Adakah Jarak antara Agama dan Ilmu Pengetahuan? (1)

Hingga kini, para ilmuwan tidak bisa menebak asal mula kehidupan atau bagaimana kehidupan itu dimulai di muka bumi. Sebagaimana mereka tak mengerti mengapa dan bagaimana manusia memiliki keunikan dengan kemampuannya untuk mengetahui dan berpikir yang merupakan sarana untuk memperoleh ilmu pengetahuan. Kita mengenal perbedaan antara kematian dan kehidupan, manusia dan binatang, yang tuli dan yang mendengar, buta dan melihat, bijaksana dan bodoh. Tetapi kita tidak mampu memahami lebih jauh perbedaan-perbedaan tersebut, atau kita tidak mampu mengubah orang mati menjadi hidup, binatang menjadi manusia yang berpikir, yang tuli menjadi mendengar, buta yang buta melihat, dan yang lemah akal menjadi bijaksana.

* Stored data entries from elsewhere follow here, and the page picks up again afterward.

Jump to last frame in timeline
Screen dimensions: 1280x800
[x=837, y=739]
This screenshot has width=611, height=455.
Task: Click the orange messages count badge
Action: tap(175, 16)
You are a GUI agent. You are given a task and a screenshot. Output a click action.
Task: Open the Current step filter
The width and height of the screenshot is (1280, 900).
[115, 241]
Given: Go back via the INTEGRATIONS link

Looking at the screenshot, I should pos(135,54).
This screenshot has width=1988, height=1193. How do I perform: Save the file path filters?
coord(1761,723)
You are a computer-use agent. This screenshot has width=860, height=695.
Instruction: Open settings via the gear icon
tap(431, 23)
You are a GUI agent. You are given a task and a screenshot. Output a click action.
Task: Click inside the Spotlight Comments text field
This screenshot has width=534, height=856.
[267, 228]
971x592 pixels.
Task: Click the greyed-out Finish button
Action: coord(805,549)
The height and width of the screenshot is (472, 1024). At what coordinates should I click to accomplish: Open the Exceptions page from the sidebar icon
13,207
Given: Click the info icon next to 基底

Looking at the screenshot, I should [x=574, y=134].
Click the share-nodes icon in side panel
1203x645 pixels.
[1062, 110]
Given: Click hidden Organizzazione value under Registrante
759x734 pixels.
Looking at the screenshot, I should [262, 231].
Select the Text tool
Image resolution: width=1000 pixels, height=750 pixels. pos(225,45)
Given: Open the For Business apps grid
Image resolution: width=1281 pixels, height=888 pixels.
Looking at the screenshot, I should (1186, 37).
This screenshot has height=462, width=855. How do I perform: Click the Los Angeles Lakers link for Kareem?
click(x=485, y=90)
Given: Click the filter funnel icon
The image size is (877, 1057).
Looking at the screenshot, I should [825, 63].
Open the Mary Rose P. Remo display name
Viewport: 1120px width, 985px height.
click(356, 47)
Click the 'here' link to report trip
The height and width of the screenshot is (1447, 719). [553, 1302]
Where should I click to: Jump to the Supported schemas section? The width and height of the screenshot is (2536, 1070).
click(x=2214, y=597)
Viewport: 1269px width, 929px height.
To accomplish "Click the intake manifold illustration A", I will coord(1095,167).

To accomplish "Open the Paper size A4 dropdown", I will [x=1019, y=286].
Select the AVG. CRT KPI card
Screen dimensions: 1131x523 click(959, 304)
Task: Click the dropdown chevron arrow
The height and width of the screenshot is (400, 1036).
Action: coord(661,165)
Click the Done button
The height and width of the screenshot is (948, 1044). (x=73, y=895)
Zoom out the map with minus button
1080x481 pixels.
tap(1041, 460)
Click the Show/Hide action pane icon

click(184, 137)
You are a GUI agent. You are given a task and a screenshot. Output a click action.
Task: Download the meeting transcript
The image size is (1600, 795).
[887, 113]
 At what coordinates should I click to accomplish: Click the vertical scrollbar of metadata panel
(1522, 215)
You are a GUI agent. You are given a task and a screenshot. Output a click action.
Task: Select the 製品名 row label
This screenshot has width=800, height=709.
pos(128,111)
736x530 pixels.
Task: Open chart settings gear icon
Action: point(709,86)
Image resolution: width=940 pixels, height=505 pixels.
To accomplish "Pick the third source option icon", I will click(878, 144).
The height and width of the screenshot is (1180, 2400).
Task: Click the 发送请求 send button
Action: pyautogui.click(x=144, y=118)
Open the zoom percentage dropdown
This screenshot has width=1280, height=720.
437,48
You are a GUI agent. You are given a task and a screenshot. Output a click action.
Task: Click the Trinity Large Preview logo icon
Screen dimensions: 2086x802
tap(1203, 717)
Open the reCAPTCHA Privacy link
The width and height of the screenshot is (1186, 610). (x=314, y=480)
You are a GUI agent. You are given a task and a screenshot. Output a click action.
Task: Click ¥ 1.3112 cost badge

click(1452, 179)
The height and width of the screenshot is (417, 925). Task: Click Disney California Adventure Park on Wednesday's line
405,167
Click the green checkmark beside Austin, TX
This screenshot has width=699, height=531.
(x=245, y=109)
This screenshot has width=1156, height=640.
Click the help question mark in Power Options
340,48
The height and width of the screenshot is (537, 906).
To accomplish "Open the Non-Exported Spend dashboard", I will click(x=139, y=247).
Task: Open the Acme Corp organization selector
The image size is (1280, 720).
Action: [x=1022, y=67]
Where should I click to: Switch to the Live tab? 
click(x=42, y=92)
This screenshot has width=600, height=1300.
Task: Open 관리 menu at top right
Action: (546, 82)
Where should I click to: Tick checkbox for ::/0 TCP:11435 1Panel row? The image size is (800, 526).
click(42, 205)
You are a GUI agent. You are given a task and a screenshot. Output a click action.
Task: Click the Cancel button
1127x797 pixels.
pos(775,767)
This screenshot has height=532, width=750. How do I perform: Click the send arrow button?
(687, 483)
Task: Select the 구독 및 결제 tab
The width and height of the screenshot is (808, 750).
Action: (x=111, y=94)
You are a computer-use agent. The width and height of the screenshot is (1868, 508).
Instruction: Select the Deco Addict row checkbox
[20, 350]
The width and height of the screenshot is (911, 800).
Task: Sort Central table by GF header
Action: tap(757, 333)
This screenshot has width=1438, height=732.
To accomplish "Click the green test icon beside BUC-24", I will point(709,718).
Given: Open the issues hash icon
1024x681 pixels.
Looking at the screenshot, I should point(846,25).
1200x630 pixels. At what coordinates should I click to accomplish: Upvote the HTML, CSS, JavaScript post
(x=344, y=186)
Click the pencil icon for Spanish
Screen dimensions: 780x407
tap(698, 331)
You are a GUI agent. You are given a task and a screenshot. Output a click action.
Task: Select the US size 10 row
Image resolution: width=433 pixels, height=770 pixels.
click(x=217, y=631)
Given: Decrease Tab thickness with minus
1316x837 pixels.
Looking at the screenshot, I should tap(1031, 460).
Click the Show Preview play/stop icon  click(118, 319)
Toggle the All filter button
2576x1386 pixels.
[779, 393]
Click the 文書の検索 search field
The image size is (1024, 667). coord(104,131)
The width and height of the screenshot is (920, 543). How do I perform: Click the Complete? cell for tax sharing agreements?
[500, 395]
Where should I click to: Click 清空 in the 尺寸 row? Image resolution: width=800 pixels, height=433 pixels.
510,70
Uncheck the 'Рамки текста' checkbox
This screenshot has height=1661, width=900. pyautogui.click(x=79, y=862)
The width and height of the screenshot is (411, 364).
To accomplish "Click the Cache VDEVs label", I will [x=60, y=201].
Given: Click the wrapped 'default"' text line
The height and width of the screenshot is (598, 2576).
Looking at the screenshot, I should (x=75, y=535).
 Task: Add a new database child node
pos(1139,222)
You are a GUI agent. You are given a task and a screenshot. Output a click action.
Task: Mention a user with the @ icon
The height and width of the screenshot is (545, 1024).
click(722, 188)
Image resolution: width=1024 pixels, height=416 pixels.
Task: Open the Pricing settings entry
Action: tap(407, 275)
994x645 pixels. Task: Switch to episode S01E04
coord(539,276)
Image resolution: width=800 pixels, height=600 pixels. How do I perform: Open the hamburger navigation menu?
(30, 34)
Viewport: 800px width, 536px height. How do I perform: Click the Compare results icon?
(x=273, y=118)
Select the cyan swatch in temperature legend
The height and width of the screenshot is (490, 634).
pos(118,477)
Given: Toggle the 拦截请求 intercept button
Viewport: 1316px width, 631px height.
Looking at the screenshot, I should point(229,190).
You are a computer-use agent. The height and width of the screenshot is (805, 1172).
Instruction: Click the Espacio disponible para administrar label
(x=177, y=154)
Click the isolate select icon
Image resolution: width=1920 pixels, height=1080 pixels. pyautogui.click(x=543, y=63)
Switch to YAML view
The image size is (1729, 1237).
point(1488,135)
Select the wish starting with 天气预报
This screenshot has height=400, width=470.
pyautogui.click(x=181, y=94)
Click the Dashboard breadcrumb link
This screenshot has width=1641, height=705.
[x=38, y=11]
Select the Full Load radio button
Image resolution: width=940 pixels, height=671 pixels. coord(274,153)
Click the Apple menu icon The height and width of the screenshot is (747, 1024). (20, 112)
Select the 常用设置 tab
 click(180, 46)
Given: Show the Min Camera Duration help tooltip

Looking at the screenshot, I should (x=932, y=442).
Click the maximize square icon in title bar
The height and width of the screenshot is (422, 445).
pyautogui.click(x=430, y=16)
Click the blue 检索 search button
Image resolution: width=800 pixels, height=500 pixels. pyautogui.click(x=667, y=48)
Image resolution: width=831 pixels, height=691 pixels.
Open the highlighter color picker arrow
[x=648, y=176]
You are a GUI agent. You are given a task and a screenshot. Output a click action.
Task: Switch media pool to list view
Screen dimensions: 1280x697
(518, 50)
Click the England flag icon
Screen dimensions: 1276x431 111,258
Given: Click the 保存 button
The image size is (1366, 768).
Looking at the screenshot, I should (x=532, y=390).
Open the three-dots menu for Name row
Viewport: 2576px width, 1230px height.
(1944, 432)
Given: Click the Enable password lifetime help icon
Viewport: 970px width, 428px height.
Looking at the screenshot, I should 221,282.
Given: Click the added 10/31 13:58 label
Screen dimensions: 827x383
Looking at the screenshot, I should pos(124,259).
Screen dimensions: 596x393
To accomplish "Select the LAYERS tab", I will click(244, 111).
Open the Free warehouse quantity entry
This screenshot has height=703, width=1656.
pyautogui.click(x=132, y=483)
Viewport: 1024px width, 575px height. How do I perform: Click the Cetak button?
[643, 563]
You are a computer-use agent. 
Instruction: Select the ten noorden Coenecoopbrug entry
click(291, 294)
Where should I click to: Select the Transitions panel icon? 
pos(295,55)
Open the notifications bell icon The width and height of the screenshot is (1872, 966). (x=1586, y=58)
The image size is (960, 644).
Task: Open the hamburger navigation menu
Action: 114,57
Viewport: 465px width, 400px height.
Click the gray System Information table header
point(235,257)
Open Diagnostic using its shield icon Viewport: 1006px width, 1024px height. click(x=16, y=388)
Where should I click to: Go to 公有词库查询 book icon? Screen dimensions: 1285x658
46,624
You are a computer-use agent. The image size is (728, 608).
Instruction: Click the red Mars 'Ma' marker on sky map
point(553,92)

Di antara ujian terbesar terkait keyakinan terhadap Allah adalah saat kita menghadiri kematian seorang sahabat yang kita sayangi. Kita sama sekali tidak berdaya untuk mengembalikan hidupnya. Saat itu kita melihat Allah, merasakan kekuasaan-Nya dan mengenali keperkasaan dan hikmah-Nya. Dalam situasi seperti inilah kita memahami firman Allah berikut,

‘Dan mereka bertanya kepadamu tentang roh. Katakanlah, ‘Roh itu termasuk urusan Tuhan-ku, dan tidaklah kamu diberi pengetahuan melainkan sedikit.’’ (al-Isra’: 85)

Menurut ayat ini, kita dikaruniai pengetahuan terbatas yang memungkinkan kita mengenali Pencipta yang mengaruniai nikmat hidup. Pengetahuan yang terbatas tersebut memungkinkan kita untuk melihat Allah dan memahami keberadaan-Nya. Kemampuan-kemampuan tersebut membimbing kita kepada fakta yang logis, dimana harus ada satu Pencipta yang menciptakan alam semesta yang luar biasa seperti ini, dan memeliharanya dengan cara-cara yang sedemikian hebat.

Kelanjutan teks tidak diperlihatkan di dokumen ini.